== Working data ==
============================================================

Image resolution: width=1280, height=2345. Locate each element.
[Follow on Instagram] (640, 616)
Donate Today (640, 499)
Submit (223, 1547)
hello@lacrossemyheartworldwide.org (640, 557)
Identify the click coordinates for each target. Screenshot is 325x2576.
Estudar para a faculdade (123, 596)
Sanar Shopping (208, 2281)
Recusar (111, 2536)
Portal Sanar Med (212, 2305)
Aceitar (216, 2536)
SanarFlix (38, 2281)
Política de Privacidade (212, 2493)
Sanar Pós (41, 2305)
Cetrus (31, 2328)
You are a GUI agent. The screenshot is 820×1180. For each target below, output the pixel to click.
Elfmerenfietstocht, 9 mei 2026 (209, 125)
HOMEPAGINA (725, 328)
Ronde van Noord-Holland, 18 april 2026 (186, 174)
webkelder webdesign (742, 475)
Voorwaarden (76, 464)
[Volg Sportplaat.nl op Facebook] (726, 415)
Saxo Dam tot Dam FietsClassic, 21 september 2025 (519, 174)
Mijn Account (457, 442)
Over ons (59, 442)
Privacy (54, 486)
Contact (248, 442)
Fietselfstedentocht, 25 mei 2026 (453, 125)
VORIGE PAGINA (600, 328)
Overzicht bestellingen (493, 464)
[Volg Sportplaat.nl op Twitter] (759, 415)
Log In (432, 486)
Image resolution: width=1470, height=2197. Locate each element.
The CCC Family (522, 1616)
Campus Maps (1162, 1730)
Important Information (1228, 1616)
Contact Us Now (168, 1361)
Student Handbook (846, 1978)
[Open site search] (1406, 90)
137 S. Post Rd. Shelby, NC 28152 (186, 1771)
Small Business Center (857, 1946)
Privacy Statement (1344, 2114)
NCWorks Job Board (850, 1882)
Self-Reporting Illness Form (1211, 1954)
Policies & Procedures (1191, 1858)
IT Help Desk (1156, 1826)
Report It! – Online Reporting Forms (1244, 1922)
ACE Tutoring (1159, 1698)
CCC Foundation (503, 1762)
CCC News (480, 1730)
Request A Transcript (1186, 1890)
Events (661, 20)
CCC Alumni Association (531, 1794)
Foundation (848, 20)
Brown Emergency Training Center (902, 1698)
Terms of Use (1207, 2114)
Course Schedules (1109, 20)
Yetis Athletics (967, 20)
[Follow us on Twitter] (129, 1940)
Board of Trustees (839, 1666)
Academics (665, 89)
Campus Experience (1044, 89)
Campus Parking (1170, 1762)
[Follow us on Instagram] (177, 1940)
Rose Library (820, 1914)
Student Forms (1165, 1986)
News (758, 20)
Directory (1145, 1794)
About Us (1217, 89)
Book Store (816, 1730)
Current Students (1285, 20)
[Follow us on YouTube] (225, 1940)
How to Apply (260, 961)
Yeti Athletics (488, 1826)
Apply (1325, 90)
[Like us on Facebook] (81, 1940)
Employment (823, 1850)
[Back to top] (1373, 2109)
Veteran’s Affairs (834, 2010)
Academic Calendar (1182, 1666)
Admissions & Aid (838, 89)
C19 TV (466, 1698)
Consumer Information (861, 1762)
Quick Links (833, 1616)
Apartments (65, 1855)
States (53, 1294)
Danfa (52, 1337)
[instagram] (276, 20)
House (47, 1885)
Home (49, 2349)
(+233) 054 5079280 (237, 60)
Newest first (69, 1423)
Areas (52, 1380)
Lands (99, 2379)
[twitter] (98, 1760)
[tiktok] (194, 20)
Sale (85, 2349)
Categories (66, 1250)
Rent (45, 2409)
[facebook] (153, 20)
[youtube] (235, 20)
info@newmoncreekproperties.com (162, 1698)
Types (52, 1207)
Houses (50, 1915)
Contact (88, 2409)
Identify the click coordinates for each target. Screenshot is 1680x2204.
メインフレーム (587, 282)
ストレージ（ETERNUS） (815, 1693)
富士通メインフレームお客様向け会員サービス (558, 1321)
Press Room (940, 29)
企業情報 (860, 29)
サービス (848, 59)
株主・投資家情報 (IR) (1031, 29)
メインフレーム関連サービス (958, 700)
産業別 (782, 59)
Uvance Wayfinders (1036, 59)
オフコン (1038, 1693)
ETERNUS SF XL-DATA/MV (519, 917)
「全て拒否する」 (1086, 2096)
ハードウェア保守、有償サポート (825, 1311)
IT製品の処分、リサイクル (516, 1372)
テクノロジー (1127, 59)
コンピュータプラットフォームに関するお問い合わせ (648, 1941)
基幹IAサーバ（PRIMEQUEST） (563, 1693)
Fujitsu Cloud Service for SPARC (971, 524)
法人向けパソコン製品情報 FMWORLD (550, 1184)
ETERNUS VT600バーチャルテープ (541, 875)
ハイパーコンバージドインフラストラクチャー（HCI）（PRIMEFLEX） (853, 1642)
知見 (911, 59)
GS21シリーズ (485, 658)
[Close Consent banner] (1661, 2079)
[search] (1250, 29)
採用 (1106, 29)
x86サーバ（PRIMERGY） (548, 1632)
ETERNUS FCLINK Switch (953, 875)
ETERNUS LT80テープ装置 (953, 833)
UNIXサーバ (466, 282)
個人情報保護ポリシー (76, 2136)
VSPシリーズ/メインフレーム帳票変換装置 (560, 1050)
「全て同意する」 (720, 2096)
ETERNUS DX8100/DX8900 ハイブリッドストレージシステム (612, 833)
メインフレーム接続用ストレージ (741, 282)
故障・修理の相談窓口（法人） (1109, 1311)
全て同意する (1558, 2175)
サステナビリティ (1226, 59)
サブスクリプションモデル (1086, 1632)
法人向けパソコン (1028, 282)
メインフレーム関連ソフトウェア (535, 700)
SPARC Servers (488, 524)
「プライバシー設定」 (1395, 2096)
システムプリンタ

============================================================

== Your assignment ==
Using the records above, write out exactly the lines between the one holding "Report It! –" and the one holding "Apply (1325, 90)", inclusive; leave everything else out.

== The answer ==
Report It! – Online Reporting Forms (1244, 1922)
ACE Tutoring (1159, 1698)
CCC Foundation (503, 1762)
CCC News (480, 1730)
Request A Transcript (1186, 1890)
Events (661, 20)
CCC Alumni Association (531, 1794)
Foundation (848, 20)
Brown Emergency Training Center (902, 1698)
Terms of Use (1207, 2114)
Course Schedules (1109, 20)
Yetis Athletics (967, 20)
[Follow us on Twitter] (129, 1940)
Board of Trustees (839, 1666)
Academics (665, 89)
Campus Experience (1044, 89)
Campus Parking (1170, 1762)
[Follow us on Instagram] (177, 1940)
Rose Library (820, 1914)
Student Forms (1165, 1986)
News (758, 20)
Directory (1145, 1794)
About Us (1217, 89)
Book Store (816, 1730)
Current Students (1285, 20)
[Follow us on YouTube] (225, 1940)
How to Apply (260, 961)
Yeti Athletics (488, 1826)
Apply (1325, 90)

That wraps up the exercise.